The National Electronic Vaccination Data System (EVDS) self‑registration portal currently allows foreign nationals to register for the vaccine using either their passport number or asylum seeker/refugee number. As a student working on the clinical platform (who is also very anxious about COVID‑19), this is considered to be a big step towards lowering SARS‑CoV‑2 hospital admissions and decreasing the pressure of the pandemic on the healthcare system. However, the current government strategy has not yet addressed vaccine inequity affecting all adults living in South Africa.
Vaccinating undocumented immigrants
Although the vaccination strategy will not cover all South Africans by the end of this year, undocumented immigrants form a significant portion of the country’s population. According to a recent statement from Statistics South Africa (Stats SA), released on 5 August 2021, 2.2 million people living in South Africa (Census 2011) were born outside the country.

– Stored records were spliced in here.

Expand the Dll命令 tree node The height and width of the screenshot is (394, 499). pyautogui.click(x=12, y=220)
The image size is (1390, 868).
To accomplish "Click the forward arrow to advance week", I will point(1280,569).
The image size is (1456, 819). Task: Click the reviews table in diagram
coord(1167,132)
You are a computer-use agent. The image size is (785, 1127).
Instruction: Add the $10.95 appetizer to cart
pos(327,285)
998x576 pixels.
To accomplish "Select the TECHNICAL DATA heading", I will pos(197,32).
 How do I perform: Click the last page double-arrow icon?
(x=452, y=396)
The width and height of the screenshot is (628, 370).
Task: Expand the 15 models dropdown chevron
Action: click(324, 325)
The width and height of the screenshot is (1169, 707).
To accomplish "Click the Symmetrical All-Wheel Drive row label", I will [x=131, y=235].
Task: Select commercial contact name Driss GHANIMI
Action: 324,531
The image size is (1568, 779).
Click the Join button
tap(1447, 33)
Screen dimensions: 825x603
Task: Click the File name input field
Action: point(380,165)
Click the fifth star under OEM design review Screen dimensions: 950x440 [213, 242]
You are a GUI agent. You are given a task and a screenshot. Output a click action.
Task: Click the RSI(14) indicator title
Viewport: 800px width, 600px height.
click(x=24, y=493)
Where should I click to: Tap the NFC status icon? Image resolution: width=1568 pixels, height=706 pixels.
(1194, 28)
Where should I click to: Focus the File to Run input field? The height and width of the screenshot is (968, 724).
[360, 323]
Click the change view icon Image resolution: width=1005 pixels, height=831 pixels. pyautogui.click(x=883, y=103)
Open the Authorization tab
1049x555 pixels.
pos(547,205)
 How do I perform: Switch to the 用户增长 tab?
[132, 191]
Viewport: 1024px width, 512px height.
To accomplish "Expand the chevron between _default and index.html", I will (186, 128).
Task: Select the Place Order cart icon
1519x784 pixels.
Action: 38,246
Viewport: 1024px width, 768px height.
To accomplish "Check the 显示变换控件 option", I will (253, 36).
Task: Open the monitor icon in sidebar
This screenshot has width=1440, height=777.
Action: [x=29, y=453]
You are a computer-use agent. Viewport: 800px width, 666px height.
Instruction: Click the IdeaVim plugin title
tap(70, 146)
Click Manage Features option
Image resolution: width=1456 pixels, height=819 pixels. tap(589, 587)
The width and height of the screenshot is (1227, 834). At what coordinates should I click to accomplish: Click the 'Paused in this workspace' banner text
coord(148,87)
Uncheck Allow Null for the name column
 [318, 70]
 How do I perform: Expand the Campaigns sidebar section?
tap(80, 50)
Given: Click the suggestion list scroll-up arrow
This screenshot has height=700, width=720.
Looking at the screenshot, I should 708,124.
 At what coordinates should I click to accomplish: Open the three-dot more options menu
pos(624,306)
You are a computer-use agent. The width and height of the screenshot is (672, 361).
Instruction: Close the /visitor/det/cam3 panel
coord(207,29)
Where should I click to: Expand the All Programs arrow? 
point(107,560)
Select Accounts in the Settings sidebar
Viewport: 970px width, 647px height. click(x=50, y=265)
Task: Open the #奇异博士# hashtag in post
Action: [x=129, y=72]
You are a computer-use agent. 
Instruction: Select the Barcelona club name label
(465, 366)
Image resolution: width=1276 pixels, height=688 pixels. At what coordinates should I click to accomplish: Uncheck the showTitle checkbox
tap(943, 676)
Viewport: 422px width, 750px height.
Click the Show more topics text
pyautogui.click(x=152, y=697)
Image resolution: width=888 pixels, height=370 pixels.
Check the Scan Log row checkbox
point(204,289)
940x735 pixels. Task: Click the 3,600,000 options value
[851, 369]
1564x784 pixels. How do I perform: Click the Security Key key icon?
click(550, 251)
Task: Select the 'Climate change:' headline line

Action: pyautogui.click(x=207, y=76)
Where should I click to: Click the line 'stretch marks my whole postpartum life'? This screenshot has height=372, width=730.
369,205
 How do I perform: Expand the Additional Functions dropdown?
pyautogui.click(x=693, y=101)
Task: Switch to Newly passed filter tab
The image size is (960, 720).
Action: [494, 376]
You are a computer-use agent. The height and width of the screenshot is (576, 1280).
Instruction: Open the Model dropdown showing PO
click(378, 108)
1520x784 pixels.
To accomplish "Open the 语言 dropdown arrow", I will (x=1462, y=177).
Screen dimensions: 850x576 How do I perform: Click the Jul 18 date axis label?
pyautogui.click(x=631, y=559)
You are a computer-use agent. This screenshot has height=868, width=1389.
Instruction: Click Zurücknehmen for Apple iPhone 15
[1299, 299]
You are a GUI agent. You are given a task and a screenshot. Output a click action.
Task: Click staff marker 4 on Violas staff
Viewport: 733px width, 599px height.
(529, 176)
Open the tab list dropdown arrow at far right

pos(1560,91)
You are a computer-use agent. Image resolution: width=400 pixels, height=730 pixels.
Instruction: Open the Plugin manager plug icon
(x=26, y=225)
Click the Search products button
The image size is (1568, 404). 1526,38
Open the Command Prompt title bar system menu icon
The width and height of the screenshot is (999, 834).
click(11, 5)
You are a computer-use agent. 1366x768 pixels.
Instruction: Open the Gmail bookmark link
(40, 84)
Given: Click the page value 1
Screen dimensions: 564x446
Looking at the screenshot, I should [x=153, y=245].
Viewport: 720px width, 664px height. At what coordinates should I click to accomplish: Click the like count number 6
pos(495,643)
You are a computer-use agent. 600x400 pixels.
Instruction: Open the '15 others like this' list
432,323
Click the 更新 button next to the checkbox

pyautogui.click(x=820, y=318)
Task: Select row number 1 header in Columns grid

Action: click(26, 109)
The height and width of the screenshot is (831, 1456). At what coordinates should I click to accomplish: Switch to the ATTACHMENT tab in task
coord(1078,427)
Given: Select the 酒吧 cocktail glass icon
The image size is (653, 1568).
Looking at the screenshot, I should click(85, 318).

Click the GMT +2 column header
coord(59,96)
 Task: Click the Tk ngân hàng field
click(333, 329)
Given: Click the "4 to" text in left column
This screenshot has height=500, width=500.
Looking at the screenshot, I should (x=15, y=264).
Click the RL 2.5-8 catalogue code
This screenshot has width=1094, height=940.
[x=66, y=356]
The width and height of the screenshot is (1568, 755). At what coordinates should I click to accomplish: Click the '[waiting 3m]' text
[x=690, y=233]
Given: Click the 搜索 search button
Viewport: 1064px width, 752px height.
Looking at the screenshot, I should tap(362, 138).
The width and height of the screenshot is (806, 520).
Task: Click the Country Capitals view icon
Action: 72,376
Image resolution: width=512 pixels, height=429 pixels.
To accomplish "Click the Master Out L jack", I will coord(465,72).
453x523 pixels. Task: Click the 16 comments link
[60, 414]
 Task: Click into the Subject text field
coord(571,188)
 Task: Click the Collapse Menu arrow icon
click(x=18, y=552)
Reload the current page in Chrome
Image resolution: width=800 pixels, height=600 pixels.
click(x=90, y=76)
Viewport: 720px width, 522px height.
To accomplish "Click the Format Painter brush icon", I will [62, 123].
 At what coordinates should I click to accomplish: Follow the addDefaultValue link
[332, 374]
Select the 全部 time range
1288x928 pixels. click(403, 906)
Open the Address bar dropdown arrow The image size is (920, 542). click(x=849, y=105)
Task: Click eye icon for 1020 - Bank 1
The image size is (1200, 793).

However, these statistics do not differentiate between documented and undocumented immigrants and Stats SA can only estimate that about 3.9 million foreign nationals currently reside in South Africa.
“The current government vaccine promotion strategy needs to be more inclusive.”
While the EVDS portal does not have an option for undocumented immigrants to register, they can still walk into a vaccination site and complete the manual process of registering for the vaccine. Unfortunately, this information is not widely available.
The current government vaccine promotion strategy needs to be more inclusive by encouraging the vaccination of undocumented immigrants because there are existing barriers to good healthcare‑seeking behaviors among foreign nationals living in South Africa. This can be aggravated by the lack of reliable information aimed at undocumented immigrants. With less than 2% of the African continent vaccinated, it is also important to note that some international students may experience mixed emotions with being able to get vaccinated while their families back home do not share the same privileges due to inequitable vaccine distribution.
A recent article published by the Mail & Guardian and on the University of the Witwatersrand (Wits) website, and was written by multiple respected scientists such as Professor Glenda Gray (Wits), Professor Yunus Moosa (University of KwaZulu‑Natal), Professor Marc Mendelson (UCT) and others, states that we need to institute mass vaccination quickly to prevent more deaths due to COVID‑19 and severe COVID‑19 infections, which have shown to have lasting complications. It is for this reason that I firmly believe that true vaccine solidarity, which aims to overcome the pandemic, does not exclude people based on their nationality or immigration status.
“We all have a part to play in creating a healthy and just society.”
On an individual level, vaccine solidarity means understanding that vaccination is not just about personal protection; it is about taking the first step with millions of other vaccinated individuals towards overcoming a global pandemic that affects the most vulnerable in our society. These are the elderly population, those living with comorbid medical conditions, and, for me, what is most significant is seeing how COVID‑19 is creating a generation of orphans.
We all have a part to play in creating a healthy and just society, and it begins with us showing empathy through vaccinating, and encouraging our international community to get vaccinated.